Exposing unmasked US Army recruits to elevated levels of o-chlorobenzylidene malononitrile (CS tear gas)
during Mask Confidence Training (MCT) increases the risk of Acute Respiratory Illness (ARI) diagnosis in the period
following CS exposure when compared to the period before exposure. All Army Activities Message (ALARACT)
051/2013 was implemented in March 2013 to reduce CS exposure concentrations during MCT and associated ARI rates.
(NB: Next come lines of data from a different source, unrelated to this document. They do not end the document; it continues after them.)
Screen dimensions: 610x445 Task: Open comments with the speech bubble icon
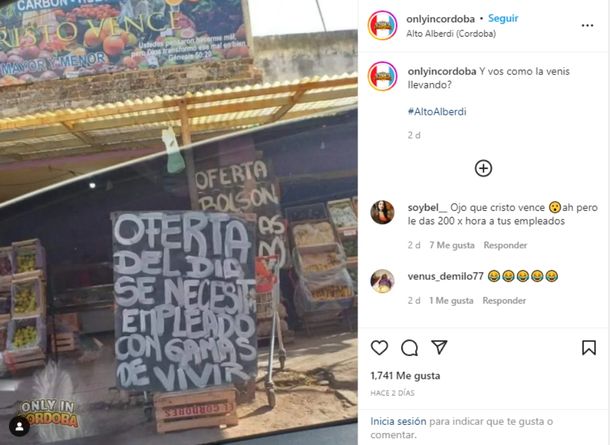coord(409,348)
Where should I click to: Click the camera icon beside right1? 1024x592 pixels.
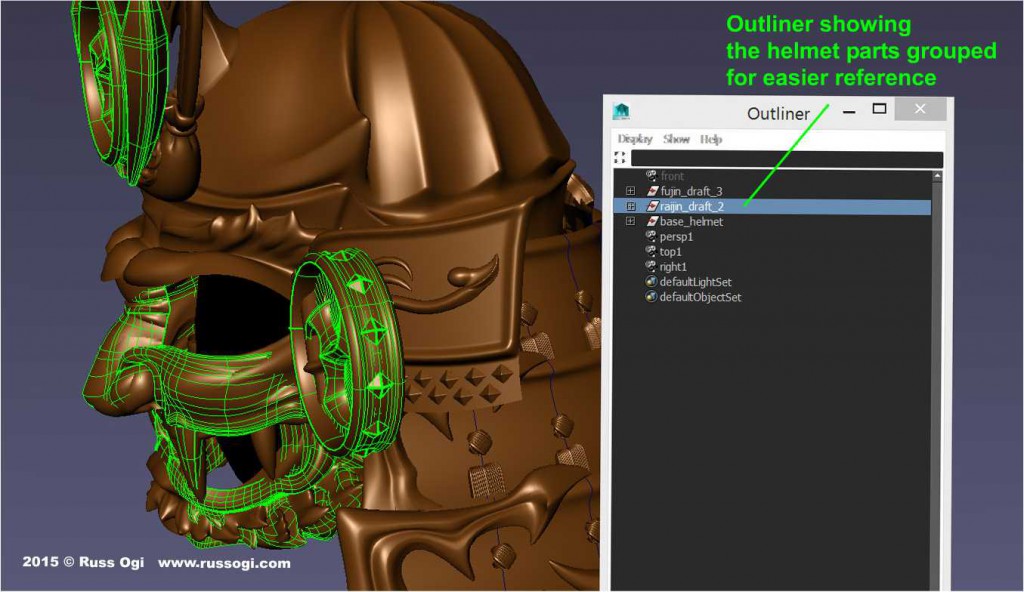pyautogui.click(x=651, y=267)
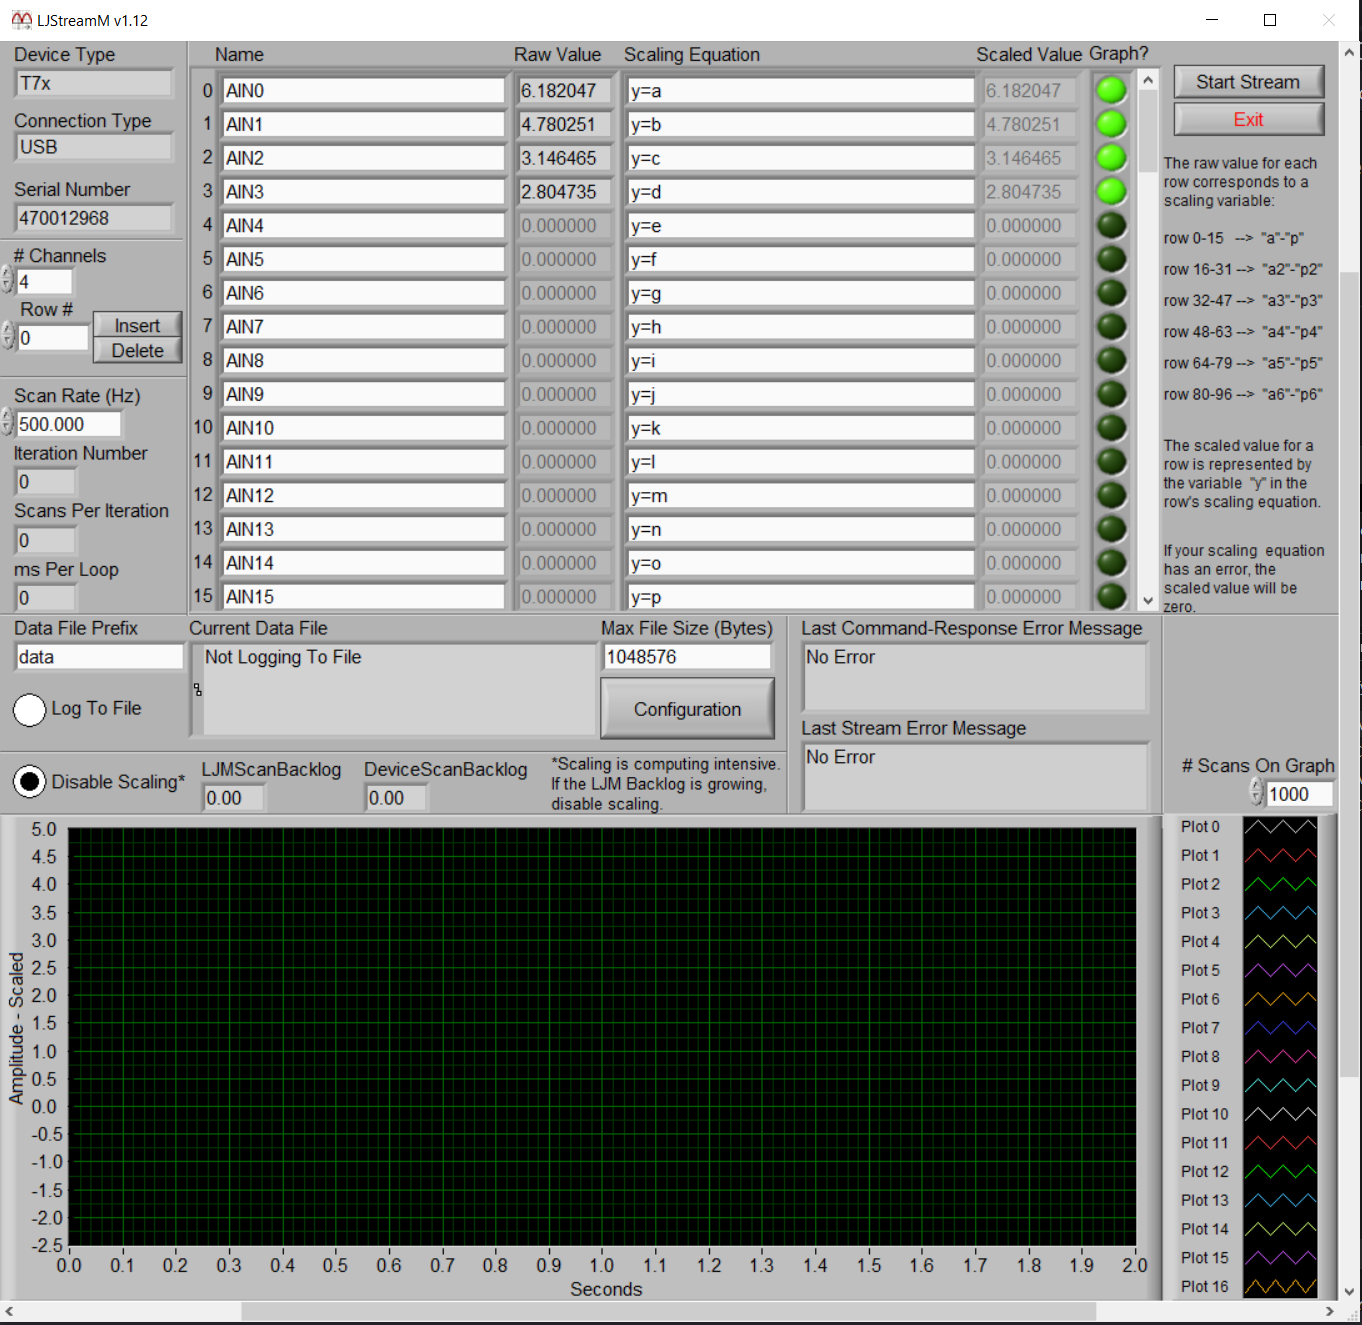
Task: Click the Start Stream button
Action: click(1248, 82)
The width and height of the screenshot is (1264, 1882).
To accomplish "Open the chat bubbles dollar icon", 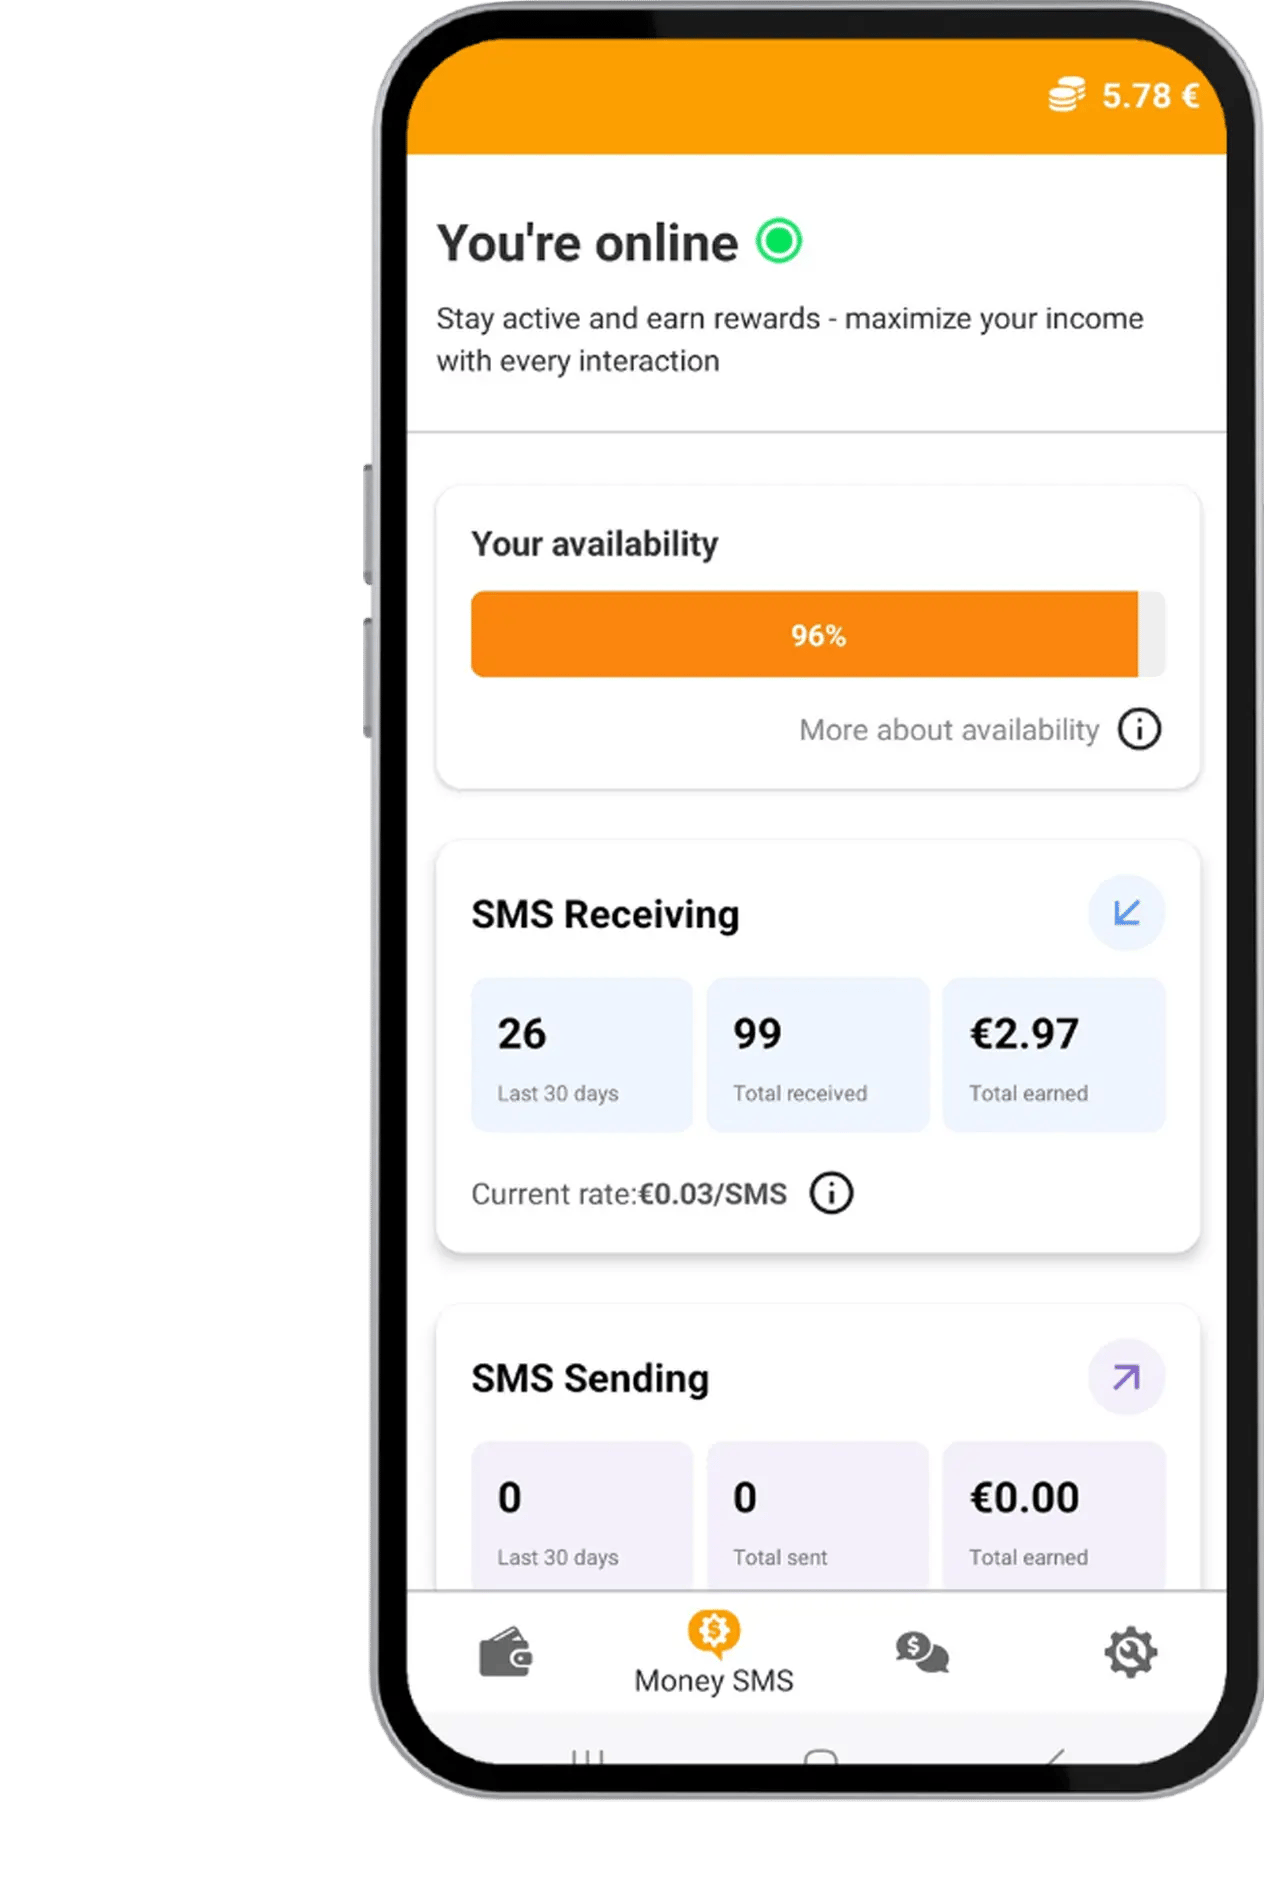I will [x=922, y=1652].
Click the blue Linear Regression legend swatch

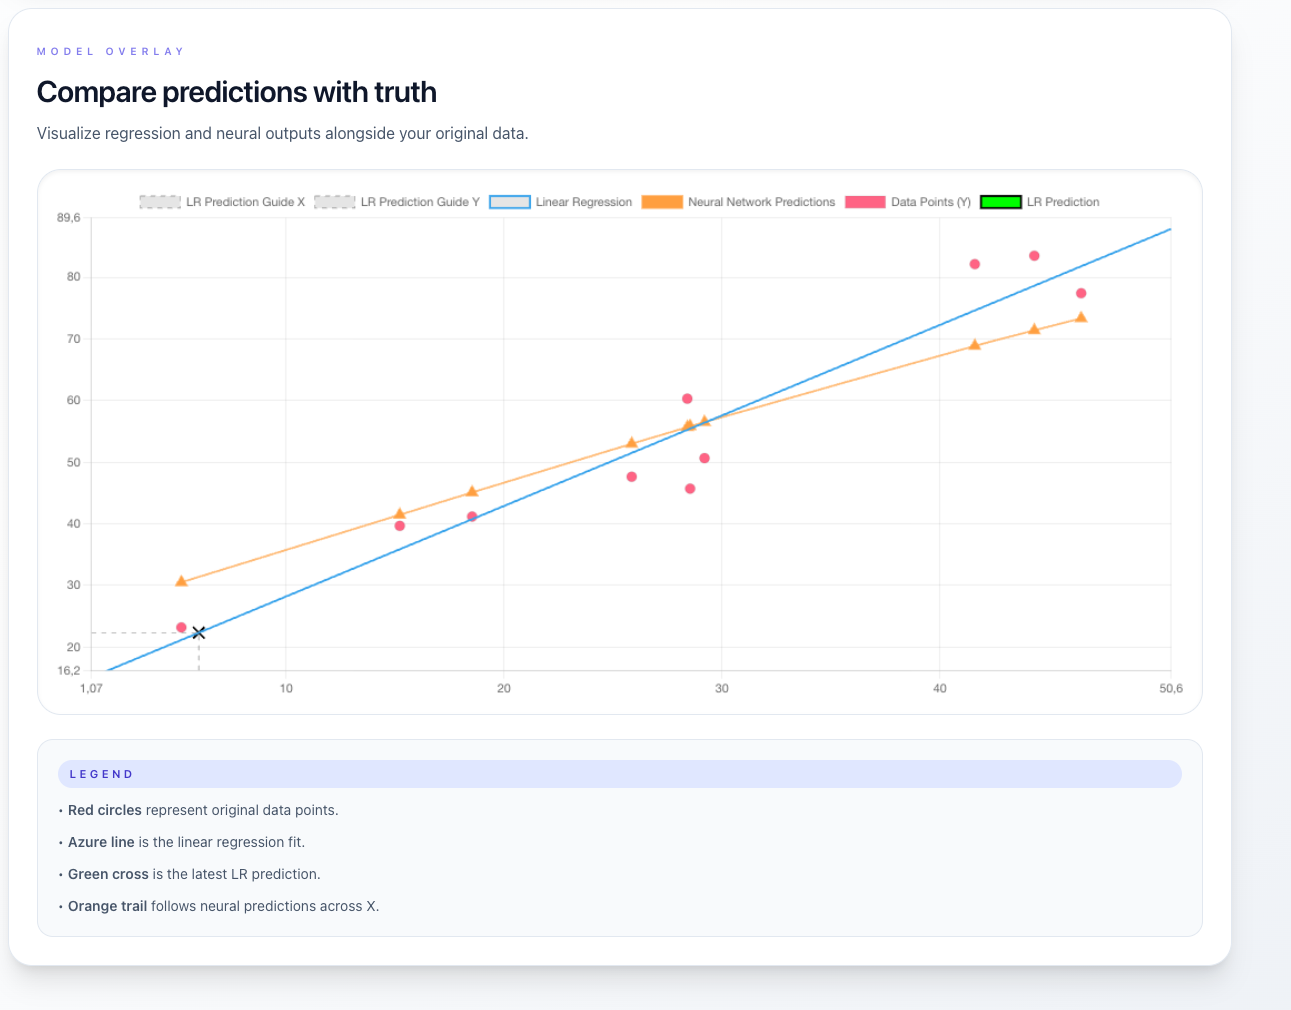[509, 202]
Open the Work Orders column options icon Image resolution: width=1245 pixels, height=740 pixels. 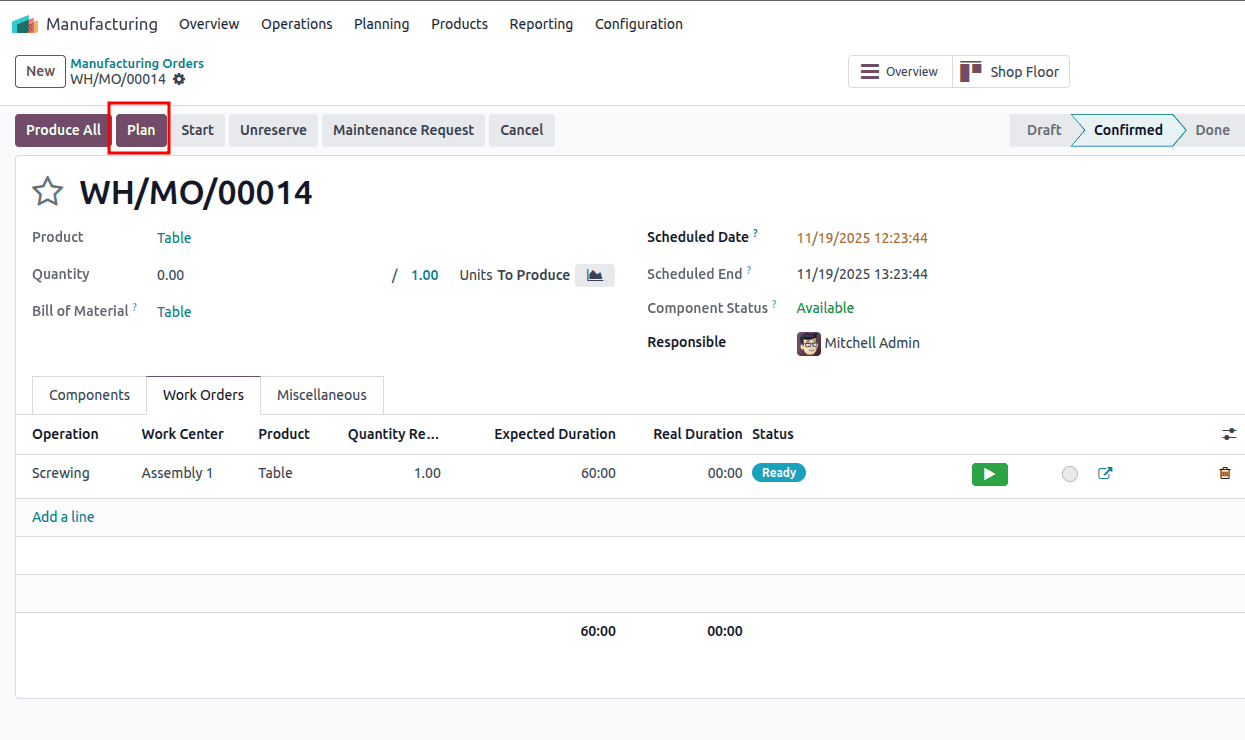click(x=1229, y=434)
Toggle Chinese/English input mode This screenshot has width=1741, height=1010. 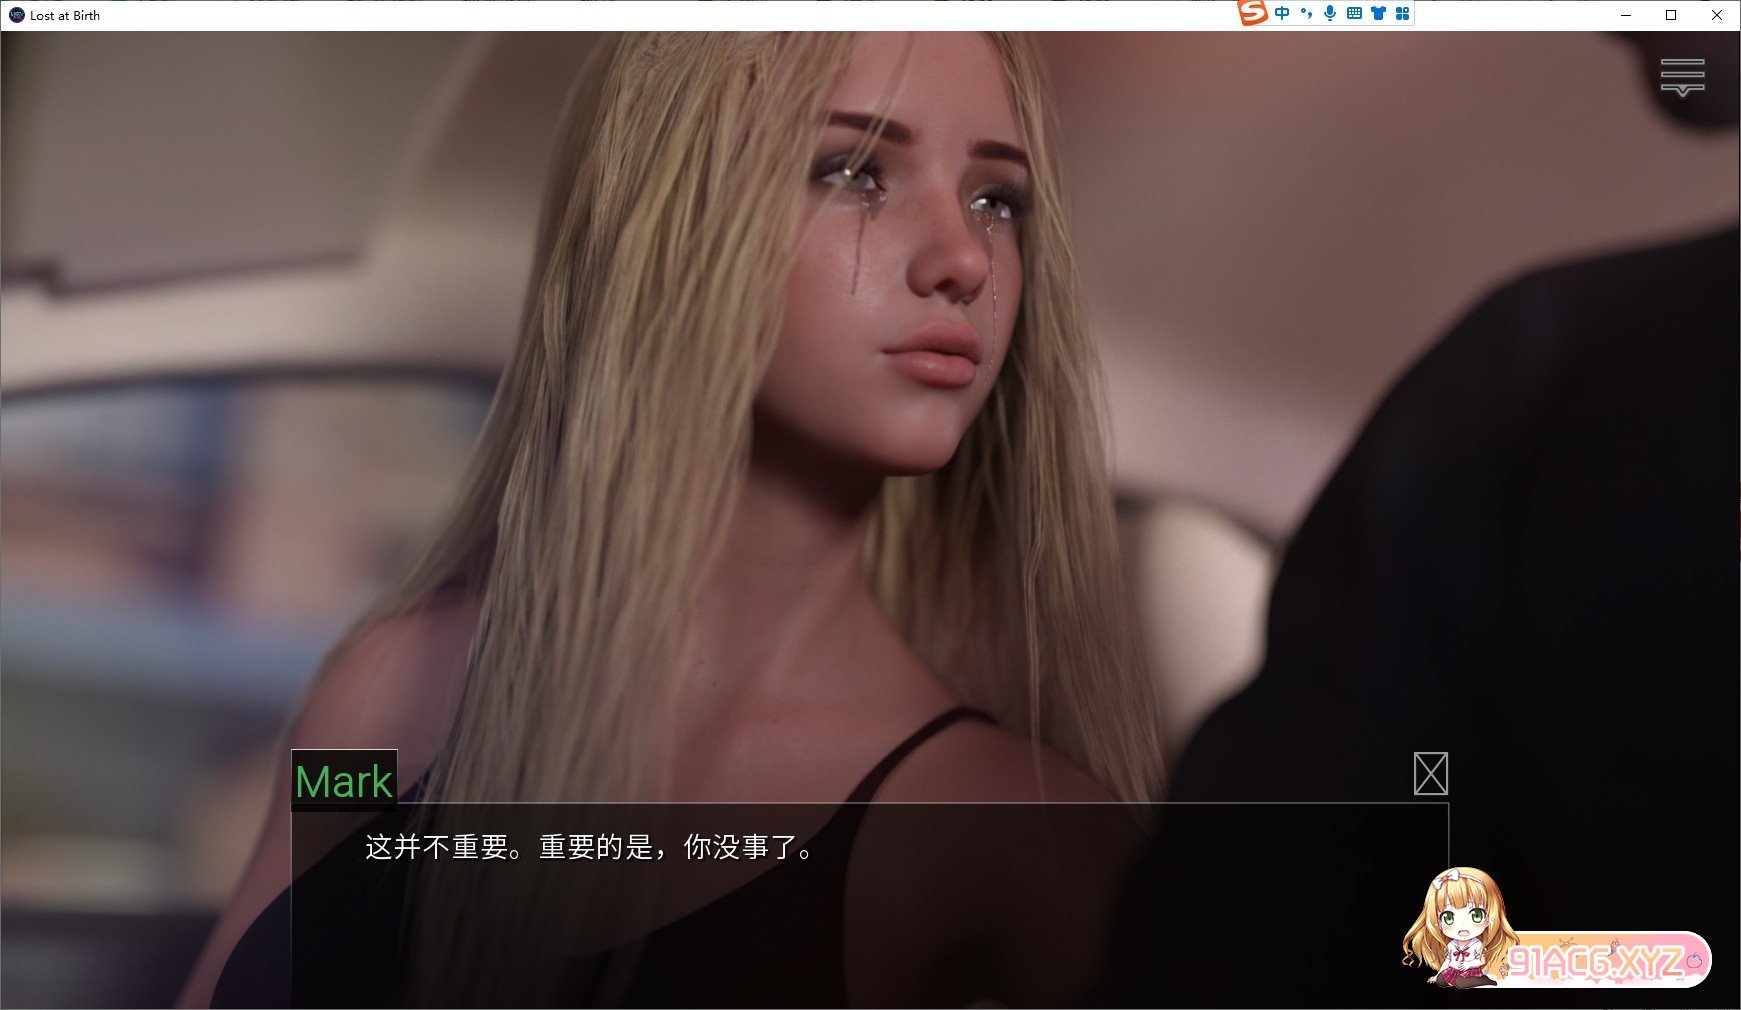coord(1282,13)
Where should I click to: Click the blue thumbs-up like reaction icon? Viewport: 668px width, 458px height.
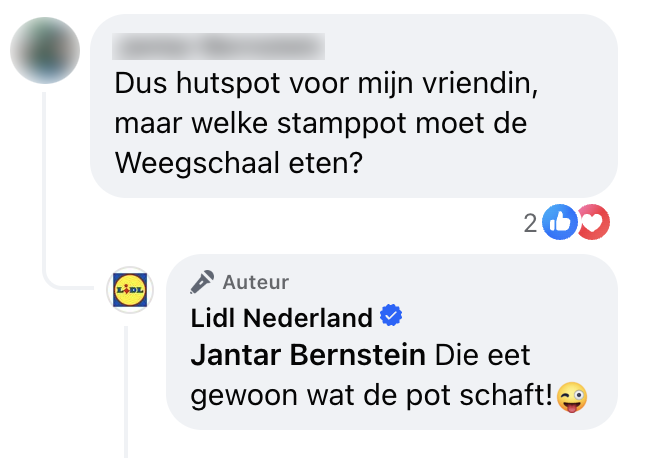[x=560, y=224]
This observational, prospective cohort studied CS exposures and associated ARI health outcomes after implementation of
ALARACT 051/2013 in 5 298 recruits attending US Army Basic Combat Training (BCT). These data indicate a 10-fold
reduction (p<0.001) in CS exposure concentrations; recruit exposures ranged from 0.26 – 2.78 mg/m3 (x̄=1.04 mg/m3) and
chamber operator exposures from 0.05 – 2.22 mg/m3 (x̄=1.05 mg/m3). The overall risk of ARI diagnosis following CS
exposure also decreased when compared to period before exposure (RR=1.79, 95%CI=1.29, 2.47) resulting in 26.85%
(95%CI=-0.17, 0.54) intervention effectiveness. Post-chamber ARI rates were dependent upon CS exposure concentration
(p=0.02), and pre/post-chamber ARI rate ratios were significantly elevated at all concentration categories higher than the
Threshold Limit Value Ceiling (TLV-C) (0.39 mg/m3). Results support previous research suggesting risk of ARI
diagnosis after CS exposure is positively associated with CS concentration.